Big red machine

chevalduvent

Le sang chaud sur mon visage, lavé d’un malentendu. La fin d’une crise.
Le gars était installé dans le prolongement du bar, avalé par la pénombre. Un verre à la main, je sculptais des yeux les formes de Lew, mimée par son ombre qui convoitait l’échappée au moindre jaillissement de lumière. Il y avait aussi cette machine au fond de la pièce. Elle capturait mon regard. Une machine rouge à hauteur de table, le toit en demi-lune. J’avais abordé Lew dans l’espoir de l’identifier. Sans succès. Ma jolie serveuse s’était soudainement écartée, sans doute pour fuir l’odeur de mon cigare et ses volutes de fumées qui s’écrasaient en balai sur sa joue. Peut-être était-ce pour d’autres raisons.
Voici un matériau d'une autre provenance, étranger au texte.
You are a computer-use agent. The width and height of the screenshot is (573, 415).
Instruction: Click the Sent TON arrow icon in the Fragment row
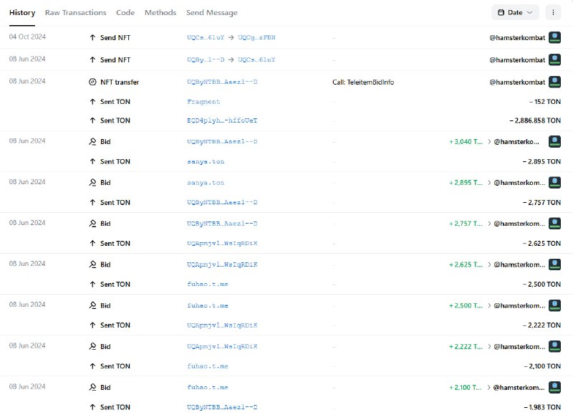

Je sentais grandir le foetus de l’ivresse à mesure que je nourrissais le vice. Cul sec. L’euphorie n’était pas loin. Et toujours cette machine, magnétique, envoûtante. Elle me possédait. C’était le diable.
La gravité aspirait mon bas-ventre tandis que je m’appuyais sur ce meuble collant que j’épousais du coude depuis un bail, pour aller pisser. J’évitais alors un projectile s’échouant sur le simple vitrage de la porte d’entrée. Puis une douleur. Le poing d’un homme. Les os de la mâchoire qui claquent. Je l’avais fixé. J’étais une raclure.
L’agression n’impliquait pas qu’une douleur soutenue me torturant la façade, elle avait ses vertus; vidé, j’allais enfin parvenir à dormir. Au moins cette nuit. Gisant comme un tapis sur un carrelage froid je pensais à ma femme, June. Elle m’avait rayé de la carte. Bizarrement, je continuais à fixer Lucifer dans sa robe rouge. Je flippais à mort mais j’étais décidé: j’allais parcourir les trois mètres qui me séparaient de la machine infernale.
Jonnhy Cash a balancé d’un coup sec son Get Rhythm, distillant de l’adrénaline jusqu’aux confins de mes extremités. Un Juke-Box. Rouge. Je me suis fendu la gueule, j’ai poussé les tables et j’ai dansé à m’en rompre les genoux. La vie est courte putain.